§ **Lista de actividades**:
• 1. Según el texto sobre la gestión hospitalaria, ¿por qué falta motivación en los hospitales? Responde en una a tres oraciones.
• 2. Escribe cómo sigue el texto sobre la gestión hospitalaria a partir de su última oración.

§ **Texto del ejercicio**:
:::

Entonces, nos devanamos los sesos pensando en cómo mejorar la productividad, cómo cerrar la brecha entre el potencial productivo de los recursos con que el Estado cuenta para la provisión de servicios –muchos– y los niveles de producción efectivos. En la práctica, cómo reducir el flagelo principal de la población “beneficiaria” del sistema público, cual es la lista de espera, en lo que al aparato productivo de servicios respecta.
Entonces, digo, nada ha de ocurrir con la inyección de más recursos si no pensamos seriamente en el problema de la gestión de los mismos.
Pero no se trata de salir a administrar (¡ánimo, muchachos!) sino de instalar en el corazón de los hospitales el deseo, las ganas de hacerlo mejor. Y tal energía, más allá de un centenar de gestores animados y bienintencionados, algunos de ellos verdaderos líderes en la gestión de sus servicios, con el Estatuto Administrativo y similares, no existe. No hay motivación porque se carece de incentivos.

:::

§ **Datos proporcionados**:
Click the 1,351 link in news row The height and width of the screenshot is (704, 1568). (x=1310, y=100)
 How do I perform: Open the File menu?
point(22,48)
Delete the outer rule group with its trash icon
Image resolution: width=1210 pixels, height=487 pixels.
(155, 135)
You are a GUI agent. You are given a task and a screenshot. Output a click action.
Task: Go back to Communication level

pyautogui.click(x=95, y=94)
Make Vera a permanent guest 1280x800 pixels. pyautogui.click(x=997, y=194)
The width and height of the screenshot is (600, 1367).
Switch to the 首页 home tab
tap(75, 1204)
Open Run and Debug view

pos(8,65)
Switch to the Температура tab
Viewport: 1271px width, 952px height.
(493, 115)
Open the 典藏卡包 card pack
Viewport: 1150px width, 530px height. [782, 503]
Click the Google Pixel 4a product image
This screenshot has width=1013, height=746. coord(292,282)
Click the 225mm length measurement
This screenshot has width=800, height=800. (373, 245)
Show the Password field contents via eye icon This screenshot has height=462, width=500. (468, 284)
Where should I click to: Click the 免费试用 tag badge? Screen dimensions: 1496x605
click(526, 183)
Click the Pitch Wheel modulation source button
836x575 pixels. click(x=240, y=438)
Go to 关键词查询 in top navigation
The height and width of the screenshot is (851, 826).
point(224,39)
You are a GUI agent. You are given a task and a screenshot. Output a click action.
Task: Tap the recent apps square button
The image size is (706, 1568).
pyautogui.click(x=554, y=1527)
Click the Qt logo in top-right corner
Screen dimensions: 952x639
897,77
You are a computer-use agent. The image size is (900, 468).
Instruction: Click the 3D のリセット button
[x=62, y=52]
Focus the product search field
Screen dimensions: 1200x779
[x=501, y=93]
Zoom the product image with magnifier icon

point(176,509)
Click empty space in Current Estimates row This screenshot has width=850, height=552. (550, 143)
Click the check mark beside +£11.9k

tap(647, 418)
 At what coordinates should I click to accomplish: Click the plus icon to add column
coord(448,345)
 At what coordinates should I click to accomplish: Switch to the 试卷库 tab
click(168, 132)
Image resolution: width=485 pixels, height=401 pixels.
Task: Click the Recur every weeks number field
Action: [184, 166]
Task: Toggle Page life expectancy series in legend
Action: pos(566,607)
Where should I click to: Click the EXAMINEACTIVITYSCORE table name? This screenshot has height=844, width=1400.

:::

§ **Resultados por tarea**:
• 1. Falta motivación porque se carece de incentivos. Más allá de un centenar de gestores animados y bienintencionados, la energía para hacerlo mejor no existe con el Estatuto Administrativo y similares.

• 2.
El comportamiento de nuestros médicos es muy distinto afuera, donde viven de los servicios que prestan, versus adentro, donde son remunerados de forma bastante independiente de lo que producen. Adentro el asunto es más laxo (ya lo dijo Rodrigo Contreras Soto al diario La Segunda en el año 1994, a propósito del “Informe de Caldera”, lo que le costó un año de peregrinar al Comité de Ética del Colegio Médico).
Es interesante cómo los propios médicos lo viven, después de tantos años en lo mismo. Muchos médicos ven su ejercicio dentro de los hospitales públicos como un asunto principalmente formativo, espacio que irán abandonando lentamente, reduciendo sus jornadas, en la medida que pasa el tiempo.
Así las cosas, dificulto que ocurran muchas mejoras de productividad si las reglas que nos rigen, que fueron concebidas para la provisión de otro tipo de bienes, siguen allí, buenas para la política fiscal, pero no tanto para las políticas de salud.
Haciendo un juicio de realidad y en la convicción de que no podemos dar completamente la razón a Büchi y dejar morir a los hospitales públicos por la vía de estrangularlos presupuestariamente –tal cosa no apunta a corregir el exceso de gasto–, mientras salimos a comprar servicios a través de la Modalidad de Libre Elección y la futura Modalidad de Cobertura Complementaria de Fondas, a pesar de la gravedad del asunto, un intento por cambiar el Estatuto Administrativo para los hospitales sería una reforma delirante y suicida.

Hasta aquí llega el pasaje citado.